Pixel coordinate grounding data ::
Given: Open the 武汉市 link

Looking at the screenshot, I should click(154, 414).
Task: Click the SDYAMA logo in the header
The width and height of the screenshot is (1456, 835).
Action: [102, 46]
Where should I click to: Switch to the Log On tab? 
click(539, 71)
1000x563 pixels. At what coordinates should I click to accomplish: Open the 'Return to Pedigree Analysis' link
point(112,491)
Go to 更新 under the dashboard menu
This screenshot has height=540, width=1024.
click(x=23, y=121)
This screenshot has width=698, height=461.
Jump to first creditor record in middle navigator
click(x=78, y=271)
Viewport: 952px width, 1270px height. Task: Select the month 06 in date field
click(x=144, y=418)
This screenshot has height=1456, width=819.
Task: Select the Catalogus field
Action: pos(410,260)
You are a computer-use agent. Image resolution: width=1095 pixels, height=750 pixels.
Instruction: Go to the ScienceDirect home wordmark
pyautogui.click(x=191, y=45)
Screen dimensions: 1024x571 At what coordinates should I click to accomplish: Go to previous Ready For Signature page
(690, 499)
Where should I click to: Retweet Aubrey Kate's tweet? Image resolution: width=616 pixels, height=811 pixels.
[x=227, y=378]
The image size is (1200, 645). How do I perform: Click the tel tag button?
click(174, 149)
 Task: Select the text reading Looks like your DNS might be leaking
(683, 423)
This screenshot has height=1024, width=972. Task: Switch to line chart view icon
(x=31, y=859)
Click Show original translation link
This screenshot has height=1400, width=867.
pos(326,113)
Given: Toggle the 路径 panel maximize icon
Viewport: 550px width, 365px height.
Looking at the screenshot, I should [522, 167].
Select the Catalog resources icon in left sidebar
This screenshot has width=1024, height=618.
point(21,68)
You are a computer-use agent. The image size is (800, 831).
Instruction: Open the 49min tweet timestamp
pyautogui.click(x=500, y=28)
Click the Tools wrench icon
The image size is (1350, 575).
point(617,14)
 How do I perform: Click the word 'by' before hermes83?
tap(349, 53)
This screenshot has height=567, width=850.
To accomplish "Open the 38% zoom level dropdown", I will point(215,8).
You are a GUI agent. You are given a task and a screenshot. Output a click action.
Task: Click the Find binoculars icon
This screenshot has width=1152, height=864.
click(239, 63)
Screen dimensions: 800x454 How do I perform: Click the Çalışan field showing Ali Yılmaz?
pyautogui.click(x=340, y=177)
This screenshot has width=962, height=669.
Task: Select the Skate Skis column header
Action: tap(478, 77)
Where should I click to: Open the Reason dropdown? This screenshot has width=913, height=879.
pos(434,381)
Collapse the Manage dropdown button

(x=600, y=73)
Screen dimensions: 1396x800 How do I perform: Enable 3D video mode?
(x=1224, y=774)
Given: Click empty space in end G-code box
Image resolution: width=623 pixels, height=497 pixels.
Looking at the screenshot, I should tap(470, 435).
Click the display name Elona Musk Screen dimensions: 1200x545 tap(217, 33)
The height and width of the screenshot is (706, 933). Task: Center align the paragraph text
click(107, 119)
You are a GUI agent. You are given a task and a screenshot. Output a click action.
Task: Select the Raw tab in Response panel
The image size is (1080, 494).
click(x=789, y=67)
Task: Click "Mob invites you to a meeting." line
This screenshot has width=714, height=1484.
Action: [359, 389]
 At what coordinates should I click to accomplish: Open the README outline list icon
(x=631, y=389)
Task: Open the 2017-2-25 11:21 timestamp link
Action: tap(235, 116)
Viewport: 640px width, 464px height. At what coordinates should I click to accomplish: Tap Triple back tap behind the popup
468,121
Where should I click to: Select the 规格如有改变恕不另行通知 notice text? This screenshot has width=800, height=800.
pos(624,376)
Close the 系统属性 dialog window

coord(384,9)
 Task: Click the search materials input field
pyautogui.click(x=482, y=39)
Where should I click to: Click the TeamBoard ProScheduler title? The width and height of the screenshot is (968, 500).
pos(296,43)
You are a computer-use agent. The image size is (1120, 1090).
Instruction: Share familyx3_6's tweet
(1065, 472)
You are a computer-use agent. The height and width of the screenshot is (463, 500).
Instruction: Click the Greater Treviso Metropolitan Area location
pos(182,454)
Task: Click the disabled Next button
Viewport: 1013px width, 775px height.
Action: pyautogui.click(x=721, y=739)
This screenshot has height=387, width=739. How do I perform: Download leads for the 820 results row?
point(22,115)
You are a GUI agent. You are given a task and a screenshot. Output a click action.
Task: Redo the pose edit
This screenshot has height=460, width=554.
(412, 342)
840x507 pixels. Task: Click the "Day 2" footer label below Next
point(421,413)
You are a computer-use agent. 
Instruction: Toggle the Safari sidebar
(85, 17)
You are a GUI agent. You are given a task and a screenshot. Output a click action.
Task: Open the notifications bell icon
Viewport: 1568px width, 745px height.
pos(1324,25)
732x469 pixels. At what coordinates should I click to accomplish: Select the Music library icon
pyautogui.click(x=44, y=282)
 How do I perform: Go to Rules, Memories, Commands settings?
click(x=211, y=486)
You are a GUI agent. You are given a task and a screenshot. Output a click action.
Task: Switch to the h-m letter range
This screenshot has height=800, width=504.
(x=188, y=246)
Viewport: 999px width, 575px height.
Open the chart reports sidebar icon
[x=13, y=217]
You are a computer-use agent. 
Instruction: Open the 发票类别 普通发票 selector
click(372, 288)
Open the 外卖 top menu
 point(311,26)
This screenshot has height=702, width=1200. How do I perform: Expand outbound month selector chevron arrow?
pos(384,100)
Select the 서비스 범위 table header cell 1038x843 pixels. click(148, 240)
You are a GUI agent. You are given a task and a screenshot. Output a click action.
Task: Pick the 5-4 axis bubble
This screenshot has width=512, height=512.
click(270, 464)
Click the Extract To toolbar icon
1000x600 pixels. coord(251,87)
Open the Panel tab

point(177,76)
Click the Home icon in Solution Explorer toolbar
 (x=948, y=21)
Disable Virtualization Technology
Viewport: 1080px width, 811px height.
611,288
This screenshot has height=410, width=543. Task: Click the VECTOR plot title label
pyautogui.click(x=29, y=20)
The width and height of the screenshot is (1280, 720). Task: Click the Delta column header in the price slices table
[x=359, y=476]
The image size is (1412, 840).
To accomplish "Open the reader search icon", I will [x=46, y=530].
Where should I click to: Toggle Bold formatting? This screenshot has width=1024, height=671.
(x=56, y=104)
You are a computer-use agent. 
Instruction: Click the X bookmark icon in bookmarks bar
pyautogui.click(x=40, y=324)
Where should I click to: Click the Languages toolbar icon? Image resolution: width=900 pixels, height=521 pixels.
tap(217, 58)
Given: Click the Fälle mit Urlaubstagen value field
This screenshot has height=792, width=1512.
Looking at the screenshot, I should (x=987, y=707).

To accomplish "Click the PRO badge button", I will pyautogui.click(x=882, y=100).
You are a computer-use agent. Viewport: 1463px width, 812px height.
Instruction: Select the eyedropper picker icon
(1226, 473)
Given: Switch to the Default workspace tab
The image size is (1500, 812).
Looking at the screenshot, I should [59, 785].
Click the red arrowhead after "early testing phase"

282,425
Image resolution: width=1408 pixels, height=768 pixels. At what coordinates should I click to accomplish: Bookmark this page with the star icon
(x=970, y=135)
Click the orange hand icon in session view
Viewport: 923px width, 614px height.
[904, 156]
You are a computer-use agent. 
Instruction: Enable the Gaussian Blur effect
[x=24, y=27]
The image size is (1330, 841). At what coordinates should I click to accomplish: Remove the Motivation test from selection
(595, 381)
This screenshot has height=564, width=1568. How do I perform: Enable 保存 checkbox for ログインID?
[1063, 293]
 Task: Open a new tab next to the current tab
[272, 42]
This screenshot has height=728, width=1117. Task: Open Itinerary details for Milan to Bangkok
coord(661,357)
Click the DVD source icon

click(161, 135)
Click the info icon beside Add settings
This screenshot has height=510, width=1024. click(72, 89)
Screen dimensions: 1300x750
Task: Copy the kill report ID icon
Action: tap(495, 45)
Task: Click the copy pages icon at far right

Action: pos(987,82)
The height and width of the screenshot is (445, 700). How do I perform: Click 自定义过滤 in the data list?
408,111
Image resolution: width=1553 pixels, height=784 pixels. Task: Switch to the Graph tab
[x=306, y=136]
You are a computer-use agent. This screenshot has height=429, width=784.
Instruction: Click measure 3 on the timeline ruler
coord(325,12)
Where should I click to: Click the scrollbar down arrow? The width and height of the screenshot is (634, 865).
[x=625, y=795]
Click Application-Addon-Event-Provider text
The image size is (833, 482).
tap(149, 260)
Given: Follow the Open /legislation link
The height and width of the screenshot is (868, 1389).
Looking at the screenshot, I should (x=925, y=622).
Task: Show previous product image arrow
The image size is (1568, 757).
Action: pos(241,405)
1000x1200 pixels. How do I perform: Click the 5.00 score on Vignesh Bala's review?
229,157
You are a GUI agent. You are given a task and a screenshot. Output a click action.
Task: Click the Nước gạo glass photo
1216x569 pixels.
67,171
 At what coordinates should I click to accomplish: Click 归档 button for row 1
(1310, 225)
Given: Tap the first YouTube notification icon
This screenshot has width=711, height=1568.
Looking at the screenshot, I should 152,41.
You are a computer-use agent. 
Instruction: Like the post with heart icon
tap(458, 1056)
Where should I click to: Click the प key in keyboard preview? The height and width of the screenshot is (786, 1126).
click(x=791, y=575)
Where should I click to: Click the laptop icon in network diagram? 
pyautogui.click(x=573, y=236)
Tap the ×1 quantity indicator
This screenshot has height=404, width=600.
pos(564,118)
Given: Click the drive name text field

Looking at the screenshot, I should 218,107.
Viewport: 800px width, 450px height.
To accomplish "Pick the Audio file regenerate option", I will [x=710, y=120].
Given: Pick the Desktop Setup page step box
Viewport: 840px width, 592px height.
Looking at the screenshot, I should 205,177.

What is being asked :: Could you return all lines from the data above that contain the string "will"?

Response to this task ::
To accomplish "Open the 38% zoom level dropdown", I will point(215,8).
To accomplish "Open the reader search icon", I will [x=46, y=530].
To accomplish "Click the PRO badge button", I will pyautogui.click(x=882, y=100).
To accomplish "Pick the Audio file regenerate option", I will [x=710, y=120].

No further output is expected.